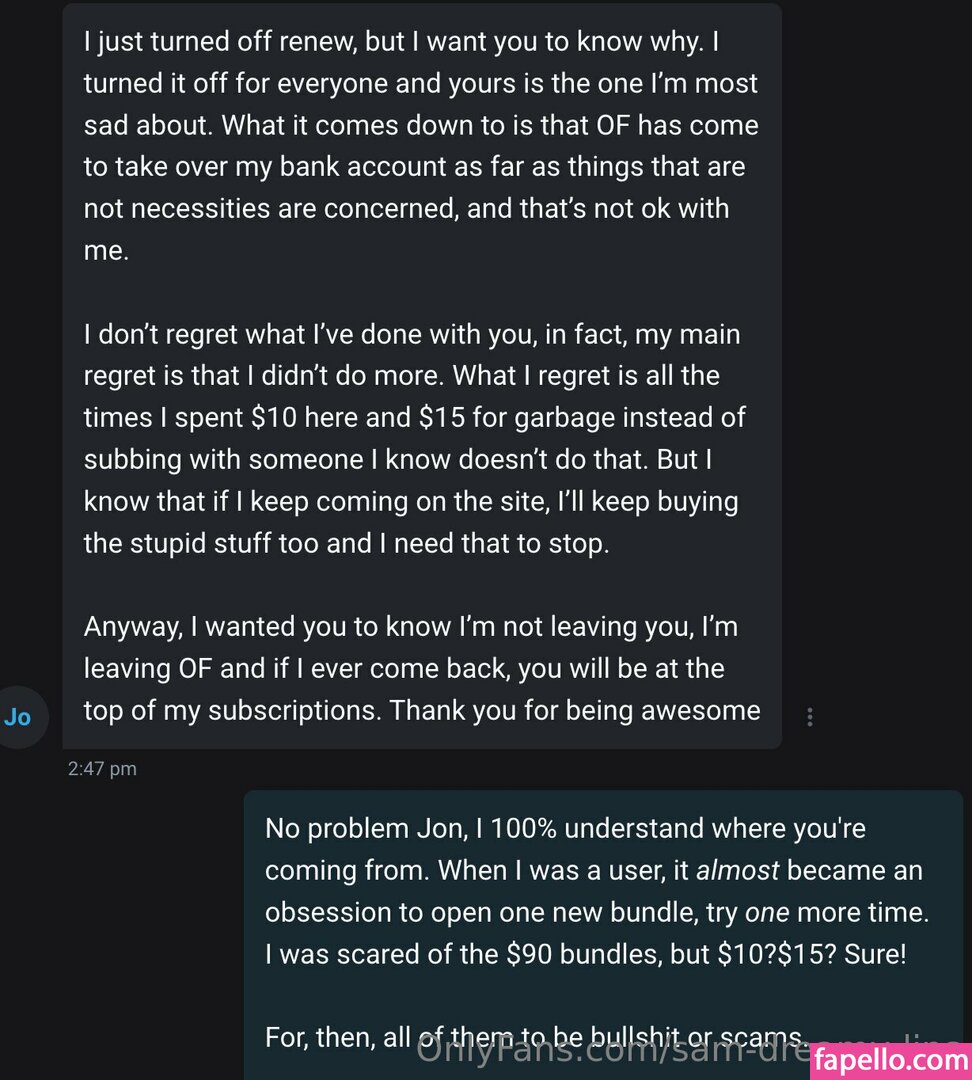Open the three-dot message options menu
The image size is (972, 1080).
(810, 717)
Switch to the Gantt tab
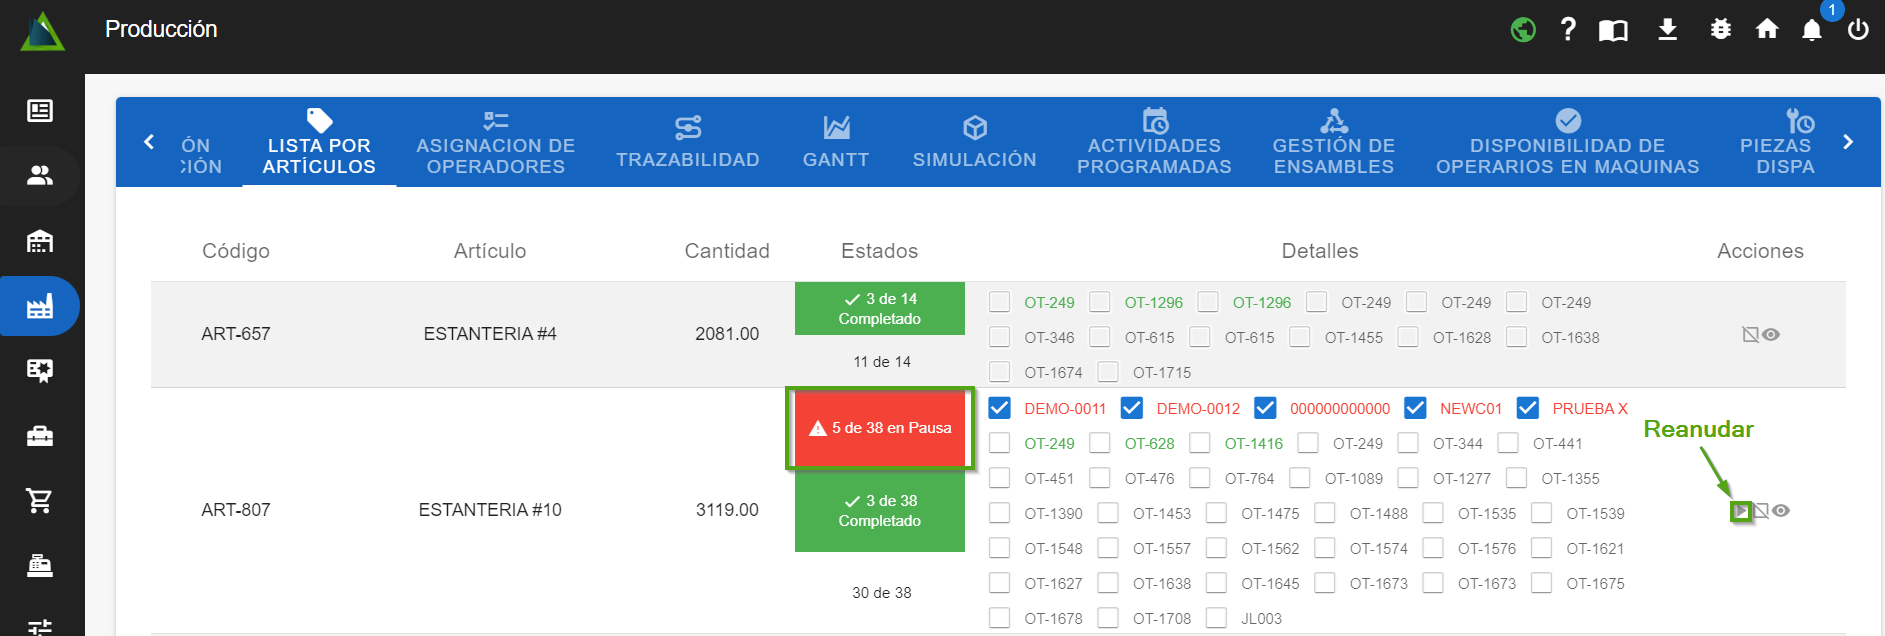This screenshot has width=1885, height=636. 835,142
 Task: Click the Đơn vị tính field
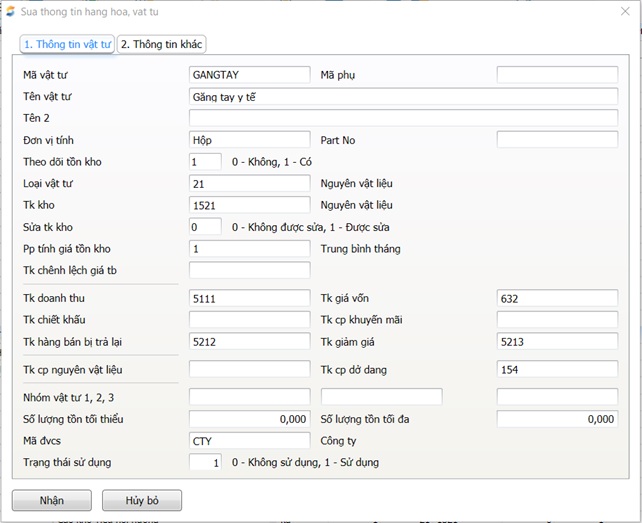pos(249,140)
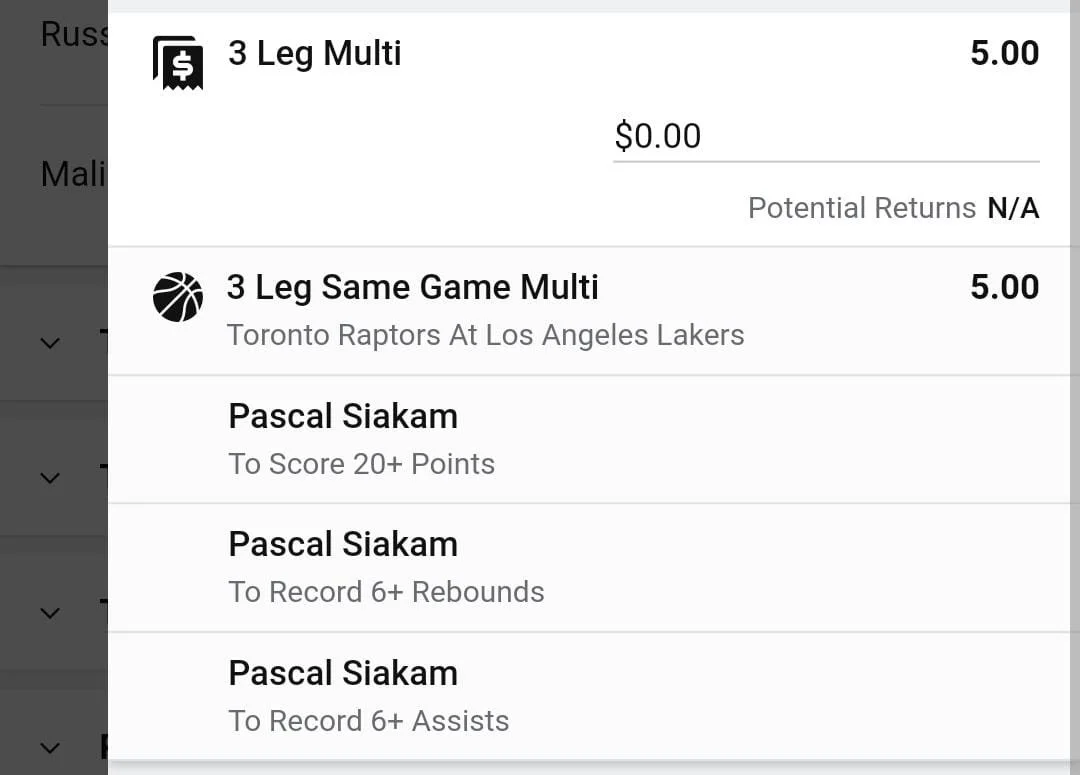Image resolution: width=1080 pixels, height=775 pixels.
Task: Click the To Record 6+ Assists description text
Action: (368, 721)
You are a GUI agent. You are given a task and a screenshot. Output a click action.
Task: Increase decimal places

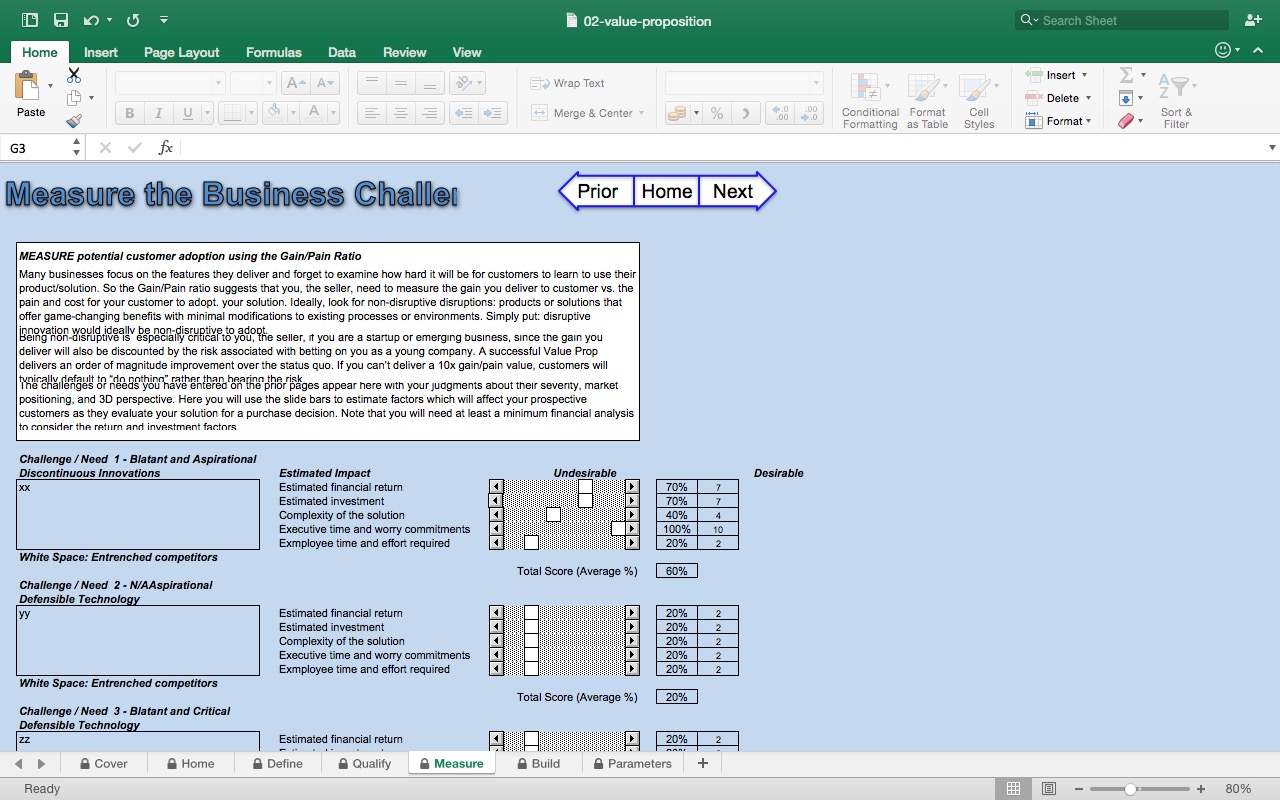click(x=781, y=113)
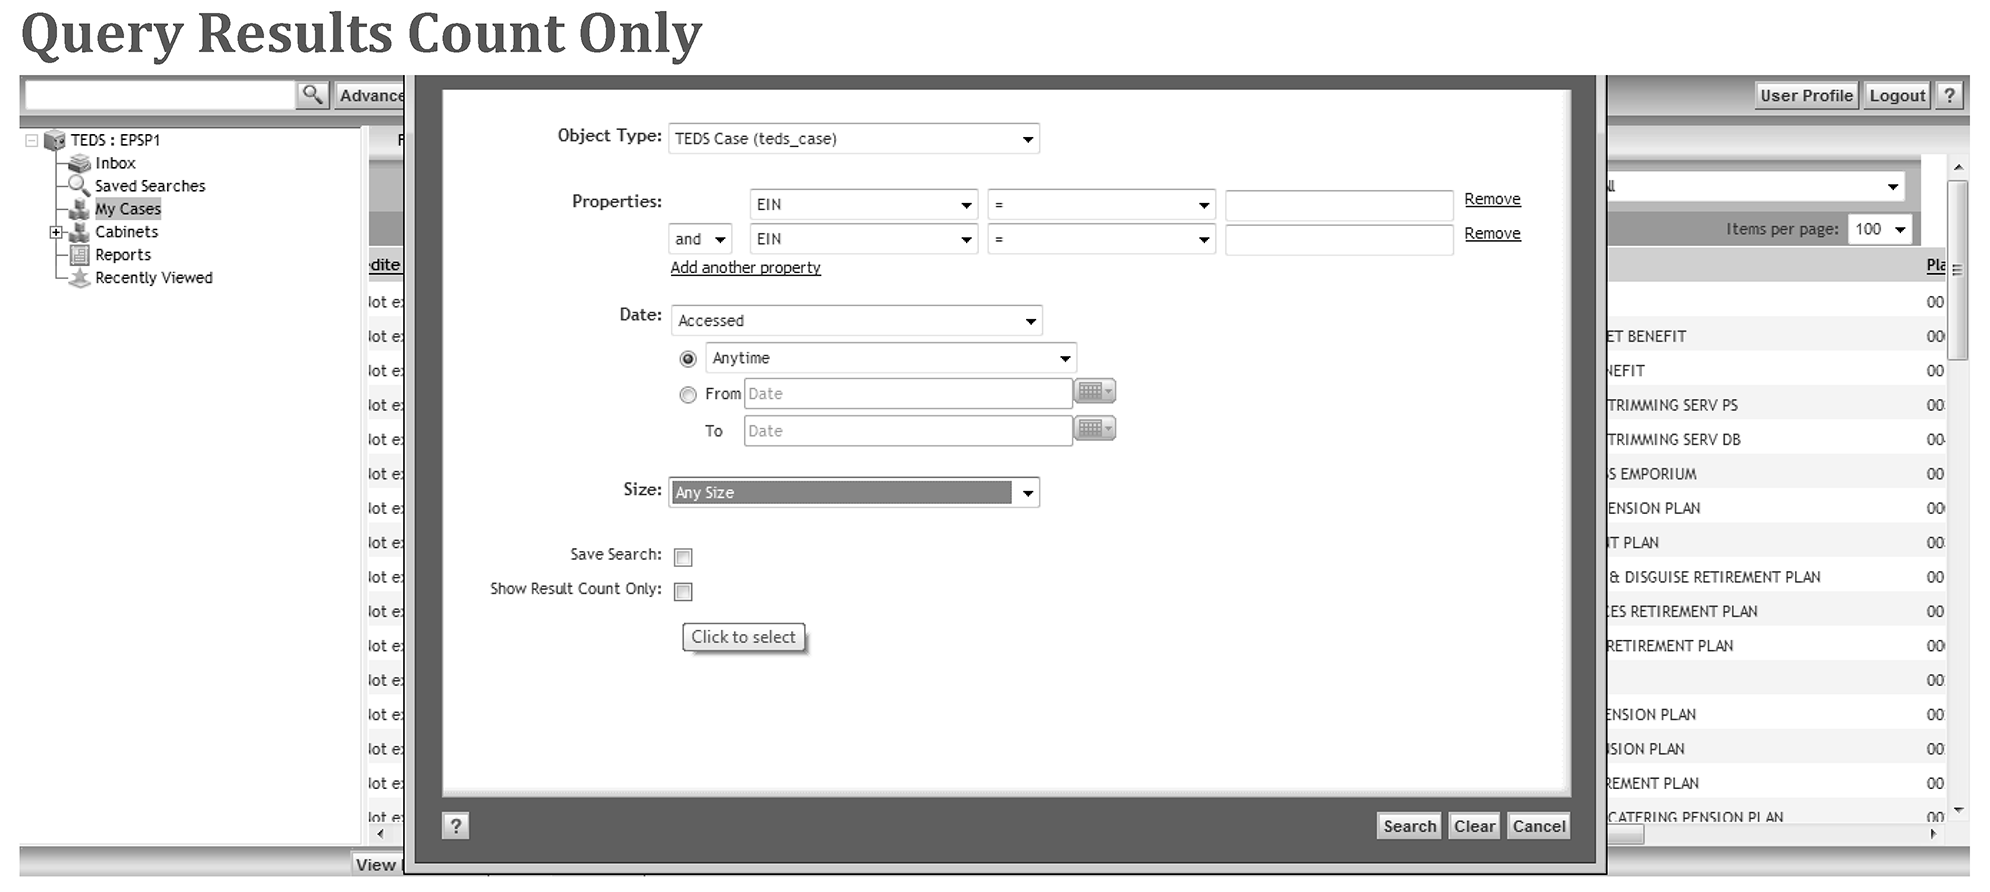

* * *

* _Required action_
Every line from the one holding "Task: Click the Đơn vị tính field" through the final line of the data above is to be reproduced exactly, both ends included, with the pictures left out.

* _Finished task_
 Task: Click the Đơn vị tính field
pos(249,140)
Image resolution: width=1080 pixels, height=775 pixels.
Task: Click the To Record 6+ Assists description text
Action: (368, 721)
You are a GUI agent. You are given a task and a screenshot. Output a click action.
Task: Increase decimal places

click(x=781, y=113)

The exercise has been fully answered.